__WHAT YOU NEED TO DO__: For this task, retype the records below exactly.

__EXERCISE MATERIALS__:

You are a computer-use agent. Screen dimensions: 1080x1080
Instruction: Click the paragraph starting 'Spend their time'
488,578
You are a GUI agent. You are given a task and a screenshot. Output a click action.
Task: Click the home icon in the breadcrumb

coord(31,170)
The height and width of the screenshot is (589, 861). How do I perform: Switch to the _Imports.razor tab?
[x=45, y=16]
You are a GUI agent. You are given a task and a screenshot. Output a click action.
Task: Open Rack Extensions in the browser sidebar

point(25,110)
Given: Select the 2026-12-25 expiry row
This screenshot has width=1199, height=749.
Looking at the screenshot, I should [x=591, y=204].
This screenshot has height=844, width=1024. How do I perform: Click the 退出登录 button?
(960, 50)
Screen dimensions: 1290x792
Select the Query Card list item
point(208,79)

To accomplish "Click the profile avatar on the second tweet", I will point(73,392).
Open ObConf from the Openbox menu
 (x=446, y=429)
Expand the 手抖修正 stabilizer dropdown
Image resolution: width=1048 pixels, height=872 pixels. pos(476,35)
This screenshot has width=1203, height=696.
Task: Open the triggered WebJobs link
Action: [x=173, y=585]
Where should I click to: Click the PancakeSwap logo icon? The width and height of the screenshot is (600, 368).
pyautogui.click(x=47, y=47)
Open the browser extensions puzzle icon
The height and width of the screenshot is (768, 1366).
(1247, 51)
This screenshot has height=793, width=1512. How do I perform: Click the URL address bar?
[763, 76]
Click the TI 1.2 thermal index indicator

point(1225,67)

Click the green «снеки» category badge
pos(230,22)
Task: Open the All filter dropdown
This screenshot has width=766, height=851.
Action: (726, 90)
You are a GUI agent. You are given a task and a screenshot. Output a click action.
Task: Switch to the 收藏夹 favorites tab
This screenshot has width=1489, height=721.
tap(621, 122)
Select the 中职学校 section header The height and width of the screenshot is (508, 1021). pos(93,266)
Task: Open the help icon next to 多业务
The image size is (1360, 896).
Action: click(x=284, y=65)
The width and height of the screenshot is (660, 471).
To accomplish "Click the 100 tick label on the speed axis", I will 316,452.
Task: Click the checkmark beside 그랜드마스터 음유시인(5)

__RESULT OF THIS EXERCISE__:
You are a computer-use agent. Screen dimensions: 1080x1080
Instruction: Click the paragraph starting 'Spend their time'
488,578
You are a GUI agent. You are given a task and a screenshot. Output a click action.
Task: Click the home icon in the breadcrumb

coord(31,170)
The height and width of the screenshot is (589, 861). How do I perform: Switch to the _Imports.razor tab?
[x=45, y=16]
You are a GUI agent. You are given a task and a screenshot. Output a click action.
Task: Open Rack Extensions in the browser sidebar

point(25,110)
Given: Select the 2026-12-25 expiry row
This screenshot has width=1199, height=749.
Looking at the screenshot, I should [x=591, y=204].
This screenshot has height=844, width=1024. How do I perform: Click the 退出登录 button?
(960, 50)
Screen dimensions: 1290x792
Select the Query Card list item
point(208,79)

To accomplish "Click the profile avatar on the second tweet", I will point(73,392).
Open ObConf from the Openbox menu
 (x=446, y=429)
Expand the 手抖修正 stabilizer dropdown
Image resolution: width=1048 pixels, height=872 pixels. pos(476,35)
This screenshot has width=1203, height=696.
Task: Open the triggered WebJobs link
Action: [x=173, y=585]
Where should I click to: Click the PancakeSwap logo icon? The width and height of the screenshot is (600, 368).
pyautogui.click(x=47, y=47)
Open the browser extensions puzzle icon
The height and width of the screenshot is (768, 1366).
(1247, 51)
This screenshot has height=793, width=1512. How do I perform: Click the URL address bar?
[763, 76]
Click the TI 1.2 thermal index indicator

point(1225,67)

Click the green «снеки» category badge
pos(230,22)
Task: Open the All filter dropdown
This screenshot has width=766, height=851.
Action: (726, 90)
You are a GUI agent. You are given a task and a screenshot. Output a click action.
Task: Switch to the 收藏夹 favorites tab
This screenshot has width=1489, height=721.
tap(621, 122)
Select the 中职学校 section header The height and width of the screenshot is (508, 1021). pos(93,266)
Task: Open the help icon next to 多业务
The image size is (1360, 896).
Action: click(x=284, y=65)
The width and height of the screenshot is (660, 471).
To accomplish "Click the 100 tick label on the speed axis", I will 316,452.
Task: Click the checkmark beside 그랜드마스터 음유시인(5)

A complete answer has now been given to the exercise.